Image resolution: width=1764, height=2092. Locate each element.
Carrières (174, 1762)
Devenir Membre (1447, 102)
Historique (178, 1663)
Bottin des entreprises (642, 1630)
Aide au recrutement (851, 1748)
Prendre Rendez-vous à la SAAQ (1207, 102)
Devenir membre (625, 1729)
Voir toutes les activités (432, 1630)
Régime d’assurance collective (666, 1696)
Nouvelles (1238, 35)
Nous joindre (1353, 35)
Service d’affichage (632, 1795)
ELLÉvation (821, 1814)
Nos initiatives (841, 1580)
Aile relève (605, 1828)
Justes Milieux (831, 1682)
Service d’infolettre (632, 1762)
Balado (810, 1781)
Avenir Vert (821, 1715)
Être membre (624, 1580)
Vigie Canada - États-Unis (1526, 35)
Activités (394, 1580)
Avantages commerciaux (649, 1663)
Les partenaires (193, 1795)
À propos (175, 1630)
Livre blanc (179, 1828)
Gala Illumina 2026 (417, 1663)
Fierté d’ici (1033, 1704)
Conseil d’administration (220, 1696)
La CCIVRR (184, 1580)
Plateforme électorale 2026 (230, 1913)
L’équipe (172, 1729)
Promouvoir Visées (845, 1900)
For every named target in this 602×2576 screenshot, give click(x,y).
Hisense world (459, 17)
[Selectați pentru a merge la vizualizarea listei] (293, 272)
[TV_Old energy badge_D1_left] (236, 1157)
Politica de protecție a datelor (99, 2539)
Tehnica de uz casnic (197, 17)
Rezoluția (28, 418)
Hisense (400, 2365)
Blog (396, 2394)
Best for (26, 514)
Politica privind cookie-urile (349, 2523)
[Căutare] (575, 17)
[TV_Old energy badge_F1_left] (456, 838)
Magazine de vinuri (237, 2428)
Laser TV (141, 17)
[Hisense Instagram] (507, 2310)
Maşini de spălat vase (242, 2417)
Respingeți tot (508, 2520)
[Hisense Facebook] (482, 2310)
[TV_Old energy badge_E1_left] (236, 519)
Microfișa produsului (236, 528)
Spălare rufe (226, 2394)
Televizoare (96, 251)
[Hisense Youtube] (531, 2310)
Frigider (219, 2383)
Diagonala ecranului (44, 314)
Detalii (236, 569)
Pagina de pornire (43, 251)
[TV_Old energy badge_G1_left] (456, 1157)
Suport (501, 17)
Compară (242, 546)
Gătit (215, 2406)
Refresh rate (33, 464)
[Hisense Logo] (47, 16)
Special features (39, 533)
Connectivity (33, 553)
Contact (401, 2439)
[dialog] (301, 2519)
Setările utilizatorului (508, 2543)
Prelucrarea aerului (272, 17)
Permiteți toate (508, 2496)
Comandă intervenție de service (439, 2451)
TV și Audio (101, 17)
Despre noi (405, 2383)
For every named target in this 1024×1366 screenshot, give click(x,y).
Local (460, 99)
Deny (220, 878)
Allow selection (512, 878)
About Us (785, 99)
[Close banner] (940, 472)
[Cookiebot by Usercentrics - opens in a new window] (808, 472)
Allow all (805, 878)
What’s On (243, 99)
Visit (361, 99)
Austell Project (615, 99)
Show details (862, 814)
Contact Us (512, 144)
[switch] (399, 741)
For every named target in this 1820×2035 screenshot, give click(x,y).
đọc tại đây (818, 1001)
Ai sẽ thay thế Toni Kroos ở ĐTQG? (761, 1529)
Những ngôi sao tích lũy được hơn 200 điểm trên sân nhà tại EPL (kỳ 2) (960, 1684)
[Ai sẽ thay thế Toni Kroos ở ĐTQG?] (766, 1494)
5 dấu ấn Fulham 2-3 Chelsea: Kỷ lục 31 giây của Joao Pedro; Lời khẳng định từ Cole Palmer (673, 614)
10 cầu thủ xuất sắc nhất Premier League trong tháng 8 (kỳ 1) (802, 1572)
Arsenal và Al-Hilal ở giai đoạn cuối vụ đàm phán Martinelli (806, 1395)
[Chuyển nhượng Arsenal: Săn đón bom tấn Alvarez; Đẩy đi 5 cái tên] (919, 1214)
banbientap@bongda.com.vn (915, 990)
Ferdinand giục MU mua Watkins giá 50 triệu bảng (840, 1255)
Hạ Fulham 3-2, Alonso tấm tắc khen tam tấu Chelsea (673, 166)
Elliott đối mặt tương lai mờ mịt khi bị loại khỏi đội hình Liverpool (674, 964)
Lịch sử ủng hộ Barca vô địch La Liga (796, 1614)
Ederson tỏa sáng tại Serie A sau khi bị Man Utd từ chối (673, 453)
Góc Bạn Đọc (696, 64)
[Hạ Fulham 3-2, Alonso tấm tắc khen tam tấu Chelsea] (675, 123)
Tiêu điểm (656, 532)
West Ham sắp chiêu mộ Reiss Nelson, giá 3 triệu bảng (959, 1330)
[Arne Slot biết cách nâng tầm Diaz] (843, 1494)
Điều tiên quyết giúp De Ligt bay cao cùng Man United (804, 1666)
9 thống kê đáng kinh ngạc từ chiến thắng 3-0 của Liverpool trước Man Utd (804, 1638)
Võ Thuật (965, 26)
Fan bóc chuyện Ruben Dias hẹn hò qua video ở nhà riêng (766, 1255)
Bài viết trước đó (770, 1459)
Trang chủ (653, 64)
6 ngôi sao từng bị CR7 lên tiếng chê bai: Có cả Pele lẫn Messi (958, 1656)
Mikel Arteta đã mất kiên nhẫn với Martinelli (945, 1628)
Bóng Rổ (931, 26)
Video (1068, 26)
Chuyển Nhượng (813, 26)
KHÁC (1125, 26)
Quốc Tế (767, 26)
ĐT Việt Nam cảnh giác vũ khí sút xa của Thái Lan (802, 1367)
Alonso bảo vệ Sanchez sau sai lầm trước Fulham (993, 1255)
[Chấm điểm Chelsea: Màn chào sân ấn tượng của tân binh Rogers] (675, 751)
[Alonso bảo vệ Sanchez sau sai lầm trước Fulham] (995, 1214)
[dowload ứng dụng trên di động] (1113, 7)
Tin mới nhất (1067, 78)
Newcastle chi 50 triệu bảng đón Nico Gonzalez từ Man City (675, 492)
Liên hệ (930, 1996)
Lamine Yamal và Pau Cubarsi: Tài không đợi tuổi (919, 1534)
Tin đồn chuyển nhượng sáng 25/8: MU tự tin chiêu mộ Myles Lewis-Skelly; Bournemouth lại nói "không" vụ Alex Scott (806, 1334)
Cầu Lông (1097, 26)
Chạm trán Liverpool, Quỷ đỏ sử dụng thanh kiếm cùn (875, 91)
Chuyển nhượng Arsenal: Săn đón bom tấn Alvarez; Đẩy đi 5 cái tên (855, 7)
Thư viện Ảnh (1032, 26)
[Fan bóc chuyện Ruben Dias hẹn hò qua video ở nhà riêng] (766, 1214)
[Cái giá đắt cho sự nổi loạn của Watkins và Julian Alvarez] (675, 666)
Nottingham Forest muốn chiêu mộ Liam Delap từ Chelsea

- _EXERCISE REQUIREMENTS_:
Could you repeat exactly the lines in the listing above from the one with "9 thống kê đáng" down to the one with "[dowload ứng dụng trên di động] (1113, 7)"? Include both of those lines.

- _PROBLEM SOLUTION_:
9 thống kê đáng kinh ngạc từ chiến thắng 3-0 của Liverpool trước Man Utd (804, 1638)
Võ Thuật (965, 26)
Fan bóc chuyện Ruben Dias hẹn hò qua video ở nhà riêng (766, 1255)
Bài viết trước đó (770, 1459)
Trang chủ (653, 64)
6 ngôi sao từng bị CR7 lên tiếng chê bai: Có cả Pele lẫn Messi (958, 1656)
Mikel Arteta đã mất kiên nhẫn với Martinelli (945, 1628)
Bóng Rổ (931, 26)
Video (1068, 26)
Chuyển Nhượng (813, 26)
KHÁC (1125, 26)
Quốc Tế (767, 26)
ĐT Việt Nam cảnh giác vũ khí sút xa của Thái Lan (802, 1367)
Alonso bảo vệ Sanchez sau sai lầm trước Fulham (993, 1255)
[Chấm điểm Chelsea: Màn chào sân ấn tượng của tân binh Rogers] (675, 751)
[Alonso bảo vệ Sanchez sau sai lầm trước Fulham] (995, 1214)
[dowload ứng dụng trên di động] (1113, 7)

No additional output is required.